Alguns militantes da esquerda, logo após algumas postagens minhas, perguntam se sou contra ou favorável ao aborto. Fazem isso porque o marco referencial deles para alguém ser de esquerda é defender com veemência o aborto. Quando respondo que sou contra, é a senha para o início da guerra. Além de tentarem me convencer que eles estão corretos, já lançam seus mísseis ideológicos em várias direções com o objetivo de bombardear minhas convicções sobre ideologia de gênero e outros temas.

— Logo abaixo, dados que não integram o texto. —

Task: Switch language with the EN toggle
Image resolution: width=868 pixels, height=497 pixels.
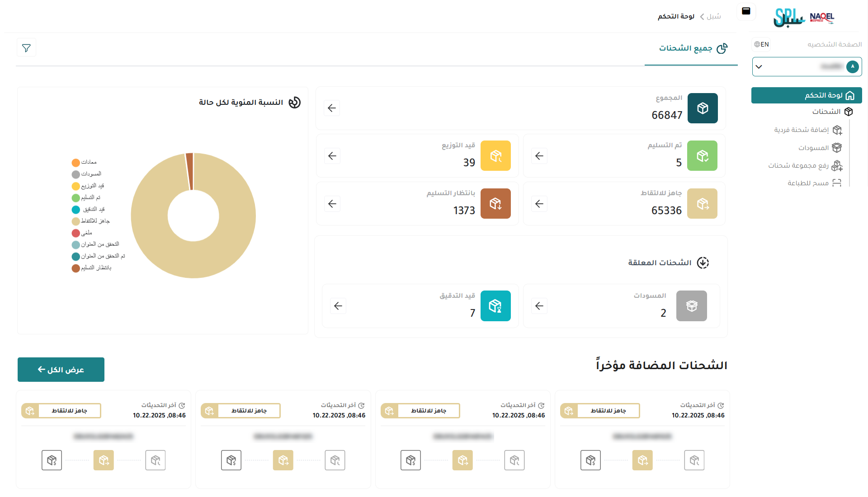Action: tap(761, 44)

Penso que não se deve julgar depreciativamente a mulher que cometeu um aborto. A despeito de desaprovar, penso que quem realiza tal ato sofre posteriormente um abalo moral ou trauma profundo; mesmo que ninguém mais venha saber, a consciência deve pesar uma barbaridade, e, isso por si só, já é um sofrimento considerável.

Para quem já praticou, o ideal é não ficar se lamuriando, e sim, procurar a superação através do firme propósito de não mais incorrer neste crime, esmerando-se em demover outras mulheres desta prática deletéria, promovendo e valorizando a vida e assim se redimindo por completo, voltando a ser portadora da sã consciência para o enlevo da existência digna e sem remorso.

Penso que quando o ajuste de conduta de alguém ocorre de dentro pra fora, ou seja, não pela lei, mas, por profundo arrependimento, o resto da vida é digno de ser vivido em paz com a sensação de efetiva e benfazeja reparação em toda plenitude. Isso é o que se chama: nascer de novo.

Portanto minha irmã, a vida não acabou literalmente. Vá e não aborte mais. Vamos pra frente exercendo a caridade; desta forma não há trauma que sempre dure. Abraço a todos. Até a próxima.